Not very much is known about the pathogenesis of filoviruses. But we do
know that Ebola attacks cells important to the function of lymphatic tissues.
It can be found in fibroblastic reticular cells (FRC) among the loose connective
tissue under the skin and in the FRC conduit (FRCC) in lymph nodes. This
allows the virus to rapidly enter the blood and leads to disruption of lymphocyte
homing at high endothelial venules (HEV). For more information about the
relationship of ebola pathogenesis to lymphocyte homing in lymph nodes,
please see Role of the
FRCC in Lymphocyte Homing.
Ebola virus seems to be most active in infecting fibroblasts of any type (especially
fibroblastic reticular cells).

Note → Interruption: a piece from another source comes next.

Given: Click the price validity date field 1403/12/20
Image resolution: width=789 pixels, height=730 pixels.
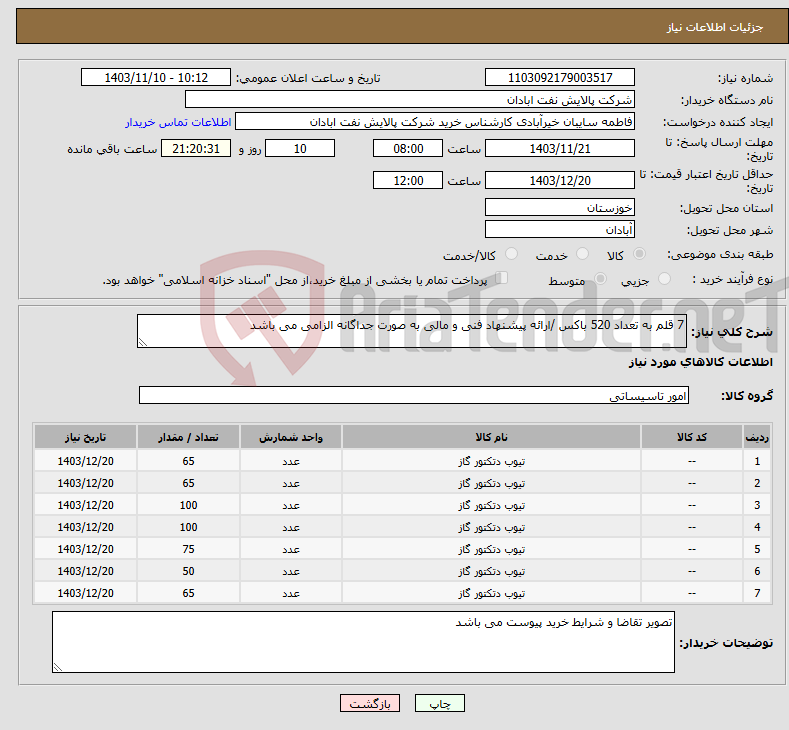Looking at the screenshot, I should coord(560,180).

The next most frequent cell types are mononuclear
phagocytes with dendritic cells more affected than monocytes or macrophages. Endothelial
cells become infected after the the connective tissue surrounding them is fully
involved. Then, almost as a final insult, epithelial cells of any type are infected.
In general, epithelial cells become infected only if they contact other cells
that amplify the virus such as fibroblastic reticular cells (FRC) and mononuclear
cells. This would be true for skin appendages like hair follicles and sweat glands
because they are heavily vascularized and have a lot of FRC networks associated
with them. Liver cells and adrenal gland epithelial cells have fibroblastic reticulum
as their main connective tissue and both have resident mononuclear cell phagocytes
hanging on FRC cells near the blood/epithelial cell interface.
The time sequence of infection and spread of ebola is difficult to speculate on
because most studies have been conducted on "autopsied" animals, i.e. they are
at the end stage of infection.
While some regions of the body or organ systems may be at earlier stages of infection at the time of death it is not a good idea to use this information to derive a theory on sequence of infection and spread. Only through analytical experiments in vivo where sequential necropsies are performed on animals euthanized according to a time course protocol can the actual sequence of infection and dissemination be characterized.